Post by montypython »

Samuel wrote:
Rye wrote:
Surlethe wrote:Now, there are a host of assumptions that go into this -- not least that consumers are rational operators, etc. But the idea is very simple and appealing, and, unlike communism, this model actually works crudely.
Communism does work crudely. That's why Marx and Engels pointed to religious communes as examples, and why it's named after such communes. Communism is limited by human physiology, though. Our "monkeysphere" only reaches to about 150 people, which is in line with brain-body ratios and group sizes with the other great apes.
Depends on what you mean by "works crudely". The Soviet Union managed to work... of course if you mean communism where they abolished money, than no. Lenin tried that and the results were... poor.
montypython wrote:Strangely enough I see quite a bit of the anarcho-libertarian fallacies in fantasy stories yet are portrayed as being a 'natural' order of things, however destructive these are to people.

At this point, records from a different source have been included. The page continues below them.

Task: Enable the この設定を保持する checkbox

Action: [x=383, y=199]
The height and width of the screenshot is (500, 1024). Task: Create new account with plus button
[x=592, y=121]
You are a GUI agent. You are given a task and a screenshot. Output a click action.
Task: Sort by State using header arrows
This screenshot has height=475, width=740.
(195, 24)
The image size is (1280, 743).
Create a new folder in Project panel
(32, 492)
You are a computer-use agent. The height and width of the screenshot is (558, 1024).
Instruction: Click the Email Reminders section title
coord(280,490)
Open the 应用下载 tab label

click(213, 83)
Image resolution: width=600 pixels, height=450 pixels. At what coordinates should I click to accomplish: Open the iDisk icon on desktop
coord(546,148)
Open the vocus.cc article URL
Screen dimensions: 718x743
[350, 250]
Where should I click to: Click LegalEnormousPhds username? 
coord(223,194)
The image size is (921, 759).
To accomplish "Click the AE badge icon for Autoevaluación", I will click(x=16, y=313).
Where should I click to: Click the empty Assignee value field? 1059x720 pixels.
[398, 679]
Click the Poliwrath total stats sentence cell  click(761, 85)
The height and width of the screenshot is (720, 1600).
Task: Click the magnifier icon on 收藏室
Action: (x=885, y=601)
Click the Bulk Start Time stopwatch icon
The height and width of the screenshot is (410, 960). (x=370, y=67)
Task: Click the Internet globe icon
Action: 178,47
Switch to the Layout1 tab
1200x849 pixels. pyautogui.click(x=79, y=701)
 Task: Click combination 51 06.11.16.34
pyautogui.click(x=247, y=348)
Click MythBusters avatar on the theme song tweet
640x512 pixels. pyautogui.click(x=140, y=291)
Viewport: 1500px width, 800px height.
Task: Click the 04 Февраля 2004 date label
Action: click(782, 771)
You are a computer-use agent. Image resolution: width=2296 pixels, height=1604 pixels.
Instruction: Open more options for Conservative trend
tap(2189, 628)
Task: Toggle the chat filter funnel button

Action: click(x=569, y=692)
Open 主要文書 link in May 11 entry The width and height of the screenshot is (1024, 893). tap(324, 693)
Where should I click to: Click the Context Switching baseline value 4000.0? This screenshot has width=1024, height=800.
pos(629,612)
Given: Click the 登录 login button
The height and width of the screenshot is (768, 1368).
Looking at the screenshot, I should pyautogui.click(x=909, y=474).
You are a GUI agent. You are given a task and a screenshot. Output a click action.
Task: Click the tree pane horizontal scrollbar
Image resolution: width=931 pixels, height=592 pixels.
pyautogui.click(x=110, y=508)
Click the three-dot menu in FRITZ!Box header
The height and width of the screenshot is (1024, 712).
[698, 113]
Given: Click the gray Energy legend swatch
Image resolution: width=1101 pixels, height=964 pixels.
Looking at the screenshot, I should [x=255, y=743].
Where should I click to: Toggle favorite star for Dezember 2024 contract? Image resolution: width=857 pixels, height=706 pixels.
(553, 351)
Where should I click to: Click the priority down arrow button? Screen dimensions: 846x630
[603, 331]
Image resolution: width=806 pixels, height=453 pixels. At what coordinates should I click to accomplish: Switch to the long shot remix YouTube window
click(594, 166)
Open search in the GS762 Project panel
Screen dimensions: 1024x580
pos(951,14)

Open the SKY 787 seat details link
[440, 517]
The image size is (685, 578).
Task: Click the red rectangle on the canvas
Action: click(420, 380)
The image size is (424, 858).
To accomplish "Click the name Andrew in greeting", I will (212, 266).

Darth Hellion wrote:I guess I should parrot my usual answer to this kind of question. Hobbes Leviathan. It isn't perfect by any means and his end conclusion has problems but the Hobbesian State of Nature is the libertarian ideal world in real form. Life is nasty, brutish, and ultimately short. The end.
Or, in other words it IS the natural state of things. Governments, the social contract, cosmopolitanism, humanism... none of these are "natural".
\
Of course, given that most fantasy takes place in Middle Ages replicas, having it libertarian is ridiculously insane.
I meant to say 'natural' in the sense of being presented or implied as more ideal than having the aforementioned social structures and ideas like humanism.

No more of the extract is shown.